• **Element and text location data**
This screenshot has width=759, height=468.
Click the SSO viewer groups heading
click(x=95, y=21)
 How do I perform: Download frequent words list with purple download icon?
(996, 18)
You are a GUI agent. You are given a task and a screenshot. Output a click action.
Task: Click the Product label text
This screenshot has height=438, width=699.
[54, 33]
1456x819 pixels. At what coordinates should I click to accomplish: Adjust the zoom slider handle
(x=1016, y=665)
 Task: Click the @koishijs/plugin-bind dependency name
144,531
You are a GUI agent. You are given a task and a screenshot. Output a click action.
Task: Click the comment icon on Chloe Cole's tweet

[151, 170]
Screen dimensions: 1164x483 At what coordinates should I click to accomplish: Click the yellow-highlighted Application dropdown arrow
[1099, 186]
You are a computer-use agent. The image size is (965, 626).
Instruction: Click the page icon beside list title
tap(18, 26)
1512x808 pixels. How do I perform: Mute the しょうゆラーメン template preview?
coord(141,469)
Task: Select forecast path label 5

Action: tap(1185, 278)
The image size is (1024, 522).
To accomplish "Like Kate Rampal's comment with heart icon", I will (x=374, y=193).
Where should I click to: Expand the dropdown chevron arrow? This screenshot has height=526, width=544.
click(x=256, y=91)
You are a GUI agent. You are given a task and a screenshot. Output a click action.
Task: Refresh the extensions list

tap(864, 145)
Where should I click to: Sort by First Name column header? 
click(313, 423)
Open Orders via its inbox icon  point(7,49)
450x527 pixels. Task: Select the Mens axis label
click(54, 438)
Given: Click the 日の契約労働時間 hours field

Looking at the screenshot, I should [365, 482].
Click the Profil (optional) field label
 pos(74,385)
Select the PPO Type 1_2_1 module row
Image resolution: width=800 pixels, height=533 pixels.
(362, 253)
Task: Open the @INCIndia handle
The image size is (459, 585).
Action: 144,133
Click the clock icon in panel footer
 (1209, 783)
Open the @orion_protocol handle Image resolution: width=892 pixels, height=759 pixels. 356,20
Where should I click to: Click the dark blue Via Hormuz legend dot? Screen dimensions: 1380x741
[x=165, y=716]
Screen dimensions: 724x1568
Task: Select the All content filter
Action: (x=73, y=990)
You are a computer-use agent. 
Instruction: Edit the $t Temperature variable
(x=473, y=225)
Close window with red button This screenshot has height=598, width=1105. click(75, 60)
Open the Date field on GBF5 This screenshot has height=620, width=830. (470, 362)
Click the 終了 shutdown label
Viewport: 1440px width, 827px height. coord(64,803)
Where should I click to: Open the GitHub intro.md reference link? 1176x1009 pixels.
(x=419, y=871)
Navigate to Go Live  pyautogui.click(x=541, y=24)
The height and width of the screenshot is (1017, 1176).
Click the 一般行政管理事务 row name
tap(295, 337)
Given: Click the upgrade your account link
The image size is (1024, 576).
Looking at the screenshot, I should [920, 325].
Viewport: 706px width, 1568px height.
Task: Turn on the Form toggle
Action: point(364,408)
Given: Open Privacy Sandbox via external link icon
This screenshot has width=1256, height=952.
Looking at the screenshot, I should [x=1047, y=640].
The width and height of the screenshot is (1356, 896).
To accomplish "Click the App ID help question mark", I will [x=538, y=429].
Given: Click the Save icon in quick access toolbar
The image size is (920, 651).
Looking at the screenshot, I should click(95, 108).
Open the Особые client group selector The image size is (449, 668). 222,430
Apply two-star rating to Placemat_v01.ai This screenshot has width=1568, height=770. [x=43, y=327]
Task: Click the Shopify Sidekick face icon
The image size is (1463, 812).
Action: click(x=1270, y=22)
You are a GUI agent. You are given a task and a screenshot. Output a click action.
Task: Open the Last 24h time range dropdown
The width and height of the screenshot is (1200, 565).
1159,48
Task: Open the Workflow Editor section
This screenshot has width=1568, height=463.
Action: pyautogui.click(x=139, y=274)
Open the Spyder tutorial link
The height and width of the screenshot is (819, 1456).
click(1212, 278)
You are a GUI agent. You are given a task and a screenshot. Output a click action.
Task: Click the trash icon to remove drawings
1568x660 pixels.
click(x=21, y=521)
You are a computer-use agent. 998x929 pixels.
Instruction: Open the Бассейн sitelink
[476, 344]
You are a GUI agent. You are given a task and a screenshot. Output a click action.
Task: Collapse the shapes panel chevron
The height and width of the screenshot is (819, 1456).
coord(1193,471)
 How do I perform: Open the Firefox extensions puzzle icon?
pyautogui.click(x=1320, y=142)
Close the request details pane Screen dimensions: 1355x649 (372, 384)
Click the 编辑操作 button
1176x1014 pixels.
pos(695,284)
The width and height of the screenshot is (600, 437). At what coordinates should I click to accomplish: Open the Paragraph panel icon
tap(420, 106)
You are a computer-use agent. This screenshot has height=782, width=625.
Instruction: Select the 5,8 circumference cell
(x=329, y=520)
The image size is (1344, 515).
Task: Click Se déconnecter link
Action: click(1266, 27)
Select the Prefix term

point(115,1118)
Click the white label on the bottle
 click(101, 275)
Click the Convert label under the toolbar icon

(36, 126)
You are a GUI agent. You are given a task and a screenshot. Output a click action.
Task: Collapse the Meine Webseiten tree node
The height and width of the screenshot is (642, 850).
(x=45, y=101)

• **Instructions to follow**
Starting at the line that contains "The height and width of the screenshot is (1017, 1176)." and ending with the line that contains "Looking at the screenshot, I should click(95, 108).", rewrite the records with "quick access toolbar" changed to "ribbon toolbar" and everything else kept the same.

• **Expected output**
The height and width of the screenshot is (1017, 1176).
Click the 一般行政管理事务 row name
tap(295, 337)
Given: Click the upgrade your account link
The image size is (1024, 576).
Looking at the screenshot, I should [920, 325].
Viewport: 706px width, 1568px height.
Task: Turn on the Form toggle
Action: point(364,408)
Given: Open Privacy Sandbox via external link icon
This screenshot has width=1256, height=952.
Looking at the screenshot, I should [x=1047, y=640].
The width and height of the screenshot is (1356, 896).
To accomplish "Click the App ID help question mark", I will [x=538, y=429].
Given: Click the Save icon in ribbon toolbar
The image size is (920, 651).
Looking at the screenshot, I should click(95, 108).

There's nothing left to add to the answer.